Print the lines of the records from the one containing "Task: Toggle 연결이 끊어지면 다시 연결 checkbox" through the one containing "Action: 462,202", reproducing them word for word.

*Rows of pointing data*:
start

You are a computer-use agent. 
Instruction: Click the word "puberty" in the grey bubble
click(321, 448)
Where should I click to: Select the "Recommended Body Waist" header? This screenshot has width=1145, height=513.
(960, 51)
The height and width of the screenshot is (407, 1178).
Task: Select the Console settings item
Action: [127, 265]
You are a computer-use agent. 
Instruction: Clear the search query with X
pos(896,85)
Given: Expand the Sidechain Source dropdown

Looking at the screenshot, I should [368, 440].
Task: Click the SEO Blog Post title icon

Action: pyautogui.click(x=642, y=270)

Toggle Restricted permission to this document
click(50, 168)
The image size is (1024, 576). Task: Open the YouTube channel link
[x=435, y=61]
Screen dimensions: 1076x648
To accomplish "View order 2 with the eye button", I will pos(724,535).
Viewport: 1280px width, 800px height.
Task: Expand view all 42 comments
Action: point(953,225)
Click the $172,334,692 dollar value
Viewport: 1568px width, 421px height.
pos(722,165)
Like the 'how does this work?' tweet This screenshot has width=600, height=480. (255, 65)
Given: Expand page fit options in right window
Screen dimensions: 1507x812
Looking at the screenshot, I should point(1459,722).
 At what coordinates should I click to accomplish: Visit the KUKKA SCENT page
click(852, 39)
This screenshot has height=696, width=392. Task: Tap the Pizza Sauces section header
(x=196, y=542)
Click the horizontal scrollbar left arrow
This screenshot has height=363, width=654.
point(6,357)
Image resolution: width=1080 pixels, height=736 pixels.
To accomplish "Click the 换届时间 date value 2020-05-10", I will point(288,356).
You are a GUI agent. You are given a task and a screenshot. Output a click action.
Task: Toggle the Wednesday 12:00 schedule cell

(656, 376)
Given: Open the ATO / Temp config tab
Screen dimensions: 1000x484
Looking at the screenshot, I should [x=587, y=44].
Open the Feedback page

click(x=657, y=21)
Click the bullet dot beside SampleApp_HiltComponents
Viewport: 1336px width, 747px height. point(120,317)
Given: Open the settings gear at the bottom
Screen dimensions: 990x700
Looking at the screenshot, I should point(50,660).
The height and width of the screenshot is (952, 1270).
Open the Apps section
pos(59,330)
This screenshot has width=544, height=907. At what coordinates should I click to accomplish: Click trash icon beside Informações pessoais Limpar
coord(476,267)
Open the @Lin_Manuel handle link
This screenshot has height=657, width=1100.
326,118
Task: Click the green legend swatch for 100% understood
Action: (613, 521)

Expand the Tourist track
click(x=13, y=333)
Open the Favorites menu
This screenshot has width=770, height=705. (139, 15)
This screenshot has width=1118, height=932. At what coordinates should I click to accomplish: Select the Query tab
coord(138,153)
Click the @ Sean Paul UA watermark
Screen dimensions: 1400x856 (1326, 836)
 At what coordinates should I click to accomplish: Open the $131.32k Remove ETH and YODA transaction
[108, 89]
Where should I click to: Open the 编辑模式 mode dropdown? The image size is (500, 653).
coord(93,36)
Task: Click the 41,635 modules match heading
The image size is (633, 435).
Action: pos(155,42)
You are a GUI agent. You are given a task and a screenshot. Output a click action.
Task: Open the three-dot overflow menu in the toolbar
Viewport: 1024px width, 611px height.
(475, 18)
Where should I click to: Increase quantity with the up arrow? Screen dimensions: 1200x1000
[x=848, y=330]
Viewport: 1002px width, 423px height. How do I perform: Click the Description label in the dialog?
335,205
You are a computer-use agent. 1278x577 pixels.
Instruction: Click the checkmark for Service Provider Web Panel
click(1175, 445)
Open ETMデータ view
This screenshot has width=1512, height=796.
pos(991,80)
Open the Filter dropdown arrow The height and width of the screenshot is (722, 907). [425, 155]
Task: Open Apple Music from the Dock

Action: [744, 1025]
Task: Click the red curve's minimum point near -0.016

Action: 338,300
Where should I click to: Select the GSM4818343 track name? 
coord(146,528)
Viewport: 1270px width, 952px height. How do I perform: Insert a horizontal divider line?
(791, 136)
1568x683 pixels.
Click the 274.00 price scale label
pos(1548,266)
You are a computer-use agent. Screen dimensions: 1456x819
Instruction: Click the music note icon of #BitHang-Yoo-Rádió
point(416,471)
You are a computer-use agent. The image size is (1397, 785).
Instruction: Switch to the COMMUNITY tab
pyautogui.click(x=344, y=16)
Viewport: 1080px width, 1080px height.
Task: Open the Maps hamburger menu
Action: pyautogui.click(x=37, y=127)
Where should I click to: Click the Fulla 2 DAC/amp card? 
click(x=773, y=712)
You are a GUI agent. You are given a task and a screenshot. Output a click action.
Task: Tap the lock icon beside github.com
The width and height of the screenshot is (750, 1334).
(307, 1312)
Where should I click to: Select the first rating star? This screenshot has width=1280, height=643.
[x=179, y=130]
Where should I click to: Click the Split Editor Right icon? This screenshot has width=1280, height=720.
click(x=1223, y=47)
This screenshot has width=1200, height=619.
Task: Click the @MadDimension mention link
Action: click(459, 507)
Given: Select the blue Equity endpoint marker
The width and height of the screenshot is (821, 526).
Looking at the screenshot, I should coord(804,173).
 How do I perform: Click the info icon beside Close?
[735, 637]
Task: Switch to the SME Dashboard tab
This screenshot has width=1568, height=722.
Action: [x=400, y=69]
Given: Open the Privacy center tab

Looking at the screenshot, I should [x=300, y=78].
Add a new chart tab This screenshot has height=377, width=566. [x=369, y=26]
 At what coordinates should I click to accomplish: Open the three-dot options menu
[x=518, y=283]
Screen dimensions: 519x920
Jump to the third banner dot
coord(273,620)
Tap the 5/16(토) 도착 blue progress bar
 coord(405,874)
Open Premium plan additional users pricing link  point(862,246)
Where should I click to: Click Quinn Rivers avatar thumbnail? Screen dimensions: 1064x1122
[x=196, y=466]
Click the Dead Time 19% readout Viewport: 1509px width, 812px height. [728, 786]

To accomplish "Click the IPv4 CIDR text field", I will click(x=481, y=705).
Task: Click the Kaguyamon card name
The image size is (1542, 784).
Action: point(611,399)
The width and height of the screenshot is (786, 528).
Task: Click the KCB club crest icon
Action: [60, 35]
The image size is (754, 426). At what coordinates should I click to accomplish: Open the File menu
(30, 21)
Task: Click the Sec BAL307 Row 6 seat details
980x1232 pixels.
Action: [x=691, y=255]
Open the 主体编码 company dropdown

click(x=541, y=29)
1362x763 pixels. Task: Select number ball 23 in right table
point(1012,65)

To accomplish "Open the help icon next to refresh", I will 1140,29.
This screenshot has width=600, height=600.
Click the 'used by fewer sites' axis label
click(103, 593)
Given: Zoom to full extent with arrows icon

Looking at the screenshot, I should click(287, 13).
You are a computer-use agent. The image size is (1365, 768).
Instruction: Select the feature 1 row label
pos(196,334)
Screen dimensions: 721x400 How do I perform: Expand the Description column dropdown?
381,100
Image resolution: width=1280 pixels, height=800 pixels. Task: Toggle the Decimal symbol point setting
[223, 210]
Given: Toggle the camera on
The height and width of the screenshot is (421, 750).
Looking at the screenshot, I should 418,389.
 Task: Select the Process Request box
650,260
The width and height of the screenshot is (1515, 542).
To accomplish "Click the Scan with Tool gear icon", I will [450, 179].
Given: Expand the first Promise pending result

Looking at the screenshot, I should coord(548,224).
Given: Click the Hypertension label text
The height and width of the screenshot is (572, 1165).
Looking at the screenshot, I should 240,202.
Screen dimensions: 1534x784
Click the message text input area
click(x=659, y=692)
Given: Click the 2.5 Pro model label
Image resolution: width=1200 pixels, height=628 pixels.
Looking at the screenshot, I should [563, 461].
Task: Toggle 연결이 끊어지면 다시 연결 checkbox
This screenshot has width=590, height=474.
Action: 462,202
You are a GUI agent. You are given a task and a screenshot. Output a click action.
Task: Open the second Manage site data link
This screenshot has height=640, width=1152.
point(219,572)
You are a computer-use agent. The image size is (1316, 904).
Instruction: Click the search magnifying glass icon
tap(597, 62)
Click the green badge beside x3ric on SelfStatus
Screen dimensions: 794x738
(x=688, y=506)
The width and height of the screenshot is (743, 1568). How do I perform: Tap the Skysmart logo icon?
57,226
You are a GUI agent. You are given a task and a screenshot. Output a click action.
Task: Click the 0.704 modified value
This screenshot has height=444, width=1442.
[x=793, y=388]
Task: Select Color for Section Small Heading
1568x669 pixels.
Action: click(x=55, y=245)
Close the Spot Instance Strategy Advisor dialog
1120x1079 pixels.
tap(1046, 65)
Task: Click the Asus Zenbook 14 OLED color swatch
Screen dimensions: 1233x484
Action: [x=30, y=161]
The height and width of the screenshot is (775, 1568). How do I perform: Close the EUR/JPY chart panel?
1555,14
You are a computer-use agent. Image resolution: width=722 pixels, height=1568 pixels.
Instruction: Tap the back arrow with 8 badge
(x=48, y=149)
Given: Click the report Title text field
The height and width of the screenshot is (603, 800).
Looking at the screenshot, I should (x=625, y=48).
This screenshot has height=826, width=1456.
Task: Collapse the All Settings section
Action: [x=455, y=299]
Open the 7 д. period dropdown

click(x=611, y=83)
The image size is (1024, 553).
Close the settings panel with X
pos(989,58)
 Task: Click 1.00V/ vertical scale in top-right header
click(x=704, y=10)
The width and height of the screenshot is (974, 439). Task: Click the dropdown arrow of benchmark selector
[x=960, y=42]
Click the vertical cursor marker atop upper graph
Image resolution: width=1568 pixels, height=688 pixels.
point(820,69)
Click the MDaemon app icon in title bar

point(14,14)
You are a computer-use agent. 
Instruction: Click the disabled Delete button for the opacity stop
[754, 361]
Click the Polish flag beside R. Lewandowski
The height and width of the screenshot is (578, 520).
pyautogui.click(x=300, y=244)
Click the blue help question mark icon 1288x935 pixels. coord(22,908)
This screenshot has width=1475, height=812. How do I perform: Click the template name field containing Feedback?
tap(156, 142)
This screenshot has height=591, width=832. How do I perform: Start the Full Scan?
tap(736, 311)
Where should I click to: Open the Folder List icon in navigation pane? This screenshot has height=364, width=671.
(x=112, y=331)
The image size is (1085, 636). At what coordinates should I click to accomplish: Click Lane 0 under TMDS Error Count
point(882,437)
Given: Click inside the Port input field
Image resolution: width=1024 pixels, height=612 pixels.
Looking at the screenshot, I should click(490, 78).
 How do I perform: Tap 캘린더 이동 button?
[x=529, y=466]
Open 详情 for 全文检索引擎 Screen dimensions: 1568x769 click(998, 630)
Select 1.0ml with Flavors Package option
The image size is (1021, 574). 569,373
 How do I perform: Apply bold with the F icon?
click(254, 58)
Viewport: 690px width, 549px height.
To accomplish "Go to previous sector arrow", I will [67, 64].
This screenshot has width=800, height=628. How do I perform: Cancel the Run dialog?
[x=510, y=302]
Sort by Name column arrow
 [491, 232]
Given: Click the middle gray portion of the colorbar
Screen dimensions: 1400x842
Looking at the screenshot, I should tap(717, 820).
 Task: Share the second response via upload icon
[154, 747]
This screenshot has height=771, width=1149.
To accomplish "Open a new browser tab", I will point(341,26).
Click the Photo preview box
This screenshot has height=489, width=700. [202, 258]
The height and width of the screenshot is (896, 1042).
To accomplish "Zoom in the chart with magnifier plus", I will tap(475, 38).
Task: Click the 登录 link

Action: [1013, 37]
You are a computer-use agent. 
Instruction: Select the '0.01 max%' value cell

end

*RESULT FOR THIS EXERCISE*:
Task: Toggle 연결이 끊어지면 다시 연결 checkbox
This screenshot has width=590, height=474.
Action: 462,202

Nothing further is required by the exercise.